*TEXT SHOWN*

Thurday last, I bought some poems at the intersection of Campbell and Skyline. For a buck.
A man who said to call him the Homeless Guy wore a sandwich board and stood at the traffic island at the Campbell left turn bay. It said “Poems $1 for a few.”
At the time, I was heading west on Skyline, passed Campbell where the Poet was hawking. I passed him by unable to read all the stuff on his sandwich board. I had to drive a fer piece before I could make a U-turn, head east back to Campbell where I waited for the light to turn green and drove yet another fer piece where I could make a U-turn and gain the left turn lane in order to support a local poetry hawker. I thought perhaps they were his poems.
I waved by dollar bill and he came to my window. He was not a poet. He handed me three pieces of paper. They had been typed, copied and cut into strips. One was: “Biological Reflection by Ogden Nash.” It said:
A girl whose cheeks are covered with paint
Has the advantage with me over one whose ain’t.
I could have gone happily to my grave without reading that.
There was another poem by “Robery” Louis Stevenson. Not worth wasting your time. The other was by Robert Service.
No one is allowed on traffic islands in the city. The council banned people from traffic islands after a newspaper hawker for the Tucson Citizen was run over. It’s one of the many things that killed the newspaper.
It is unfortunate that I could but interview him but briefly until the traffic light changed. But he didn’t want to talk or give his name. He had the good sense to wear a hat and protect his nose.
His sandwich board said he had “no downers,” just stuff to brighten your day.” At the bottom of the sandwich board, he wrote, “Do not read while driving.”
Or not at all — as the case may be. But I give him credit for promoting cultural enrichment in heavy traffic.

*DATASET EXCERPT*
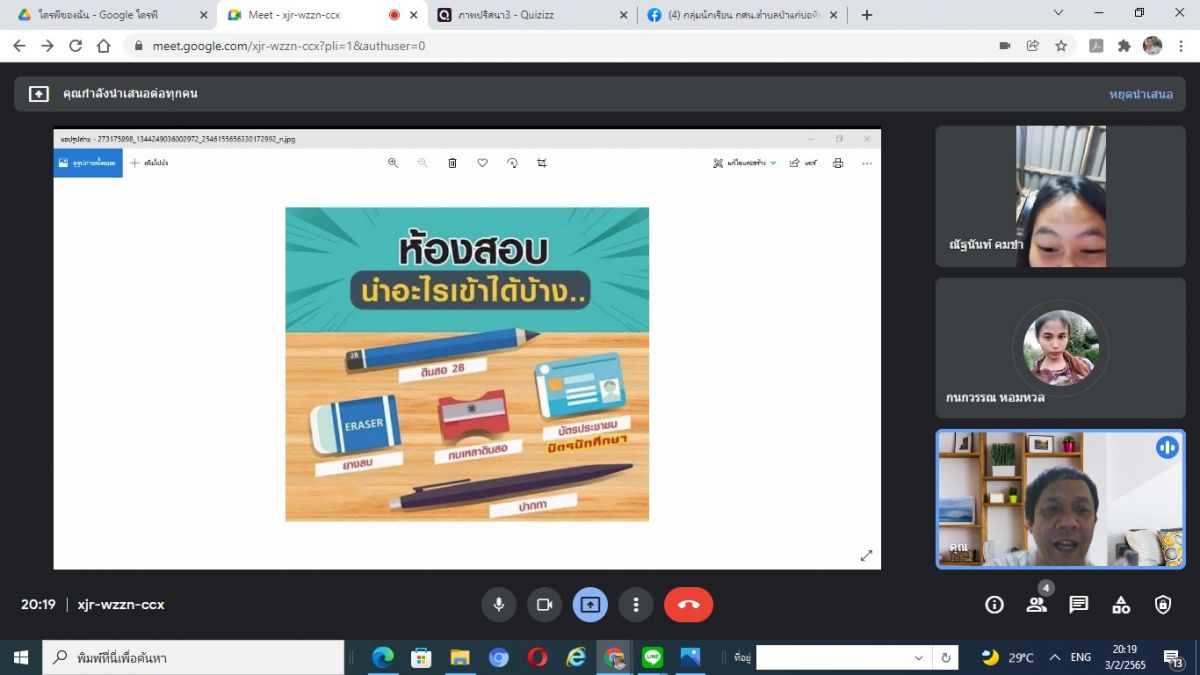Switch to the Quizizz tab
Image resolution: width=1200 pixels, height=675 pixels.
tap(522, 15)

*PROBLEM DETAILS*
From the account of the roadside poem seller above, copy out the passage that opens with the words containing "I could have" and closes with "by Robert Service.".

*RESPONSE TO THE TASK*
I could have gone happily to my grave without reading that.
There was another poem by “Robery” Louis Stevenson. Not worth wasting your time. The other was by Robert Service.